CS539 MACHINE LEARNING. SPRING 99
PROJECT 3
Naive Bayes Classification

PROF. CAROLINA RUIZ
Department of Computer Science
Worcester Polytechnic Institute



PROJECT DESCRIPTION

Construct a learning system for text classification using naive Bayesian classification. This project is based on the
source code and dataset provided online as a companion to Chapter 6 of the textbook.

PROJECT ASSIGNMENT

This project consists of two parts:
  1. Classification of Newsgroup Articles. (100 points) For this, you just need to follow the steps of the training process described on Section 6.10 of the textbook. You should reproduce their experimental results. You may find it useful to read the statement of Mitchell's Assignment 6. The Rainbow source code and newsgroups dataset are available online.

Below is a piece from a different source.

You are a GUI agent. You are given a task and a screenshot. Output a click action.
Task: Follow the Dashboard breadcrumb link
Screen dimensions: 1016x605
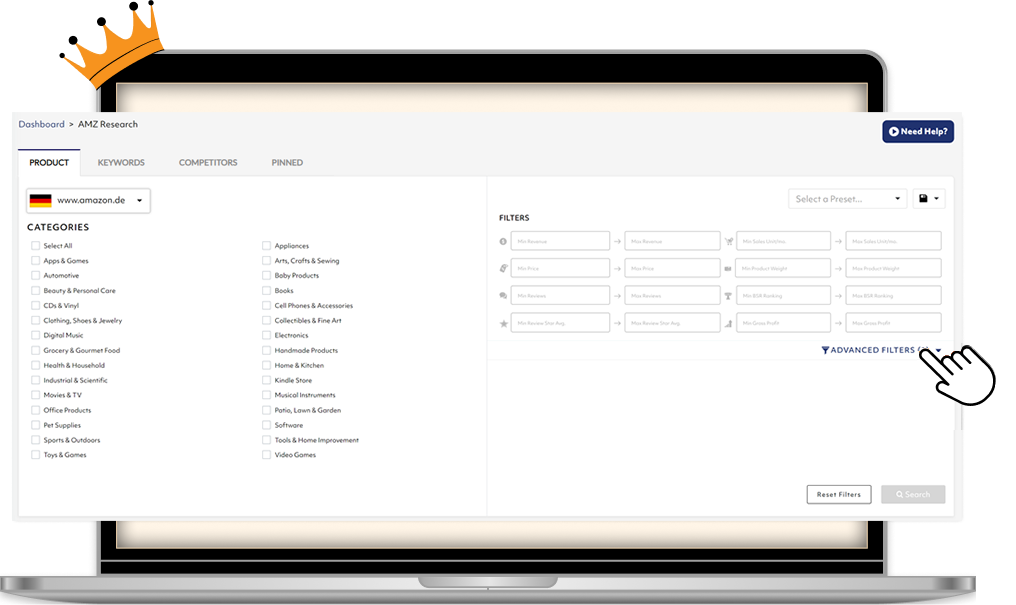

  2. EXTRA-CREDIT (25 points) Use the Rainbow code (or write your own code if you prefer) to construct a naive Bayes classifier for the Census-income data from Project 1. Compare the results that you obtain by using naive Bayesian classification over the training data with those that you obtained in your project 1. Discuss the advantages and disadvantages of using naive Bayes classification instead of decision trees for this learning task.

REPORT AND DUE DATE

Project 2 is due on Tuesday, March 23 at 5:30 pm. Your system should follow the
Departmental Documentation Standard.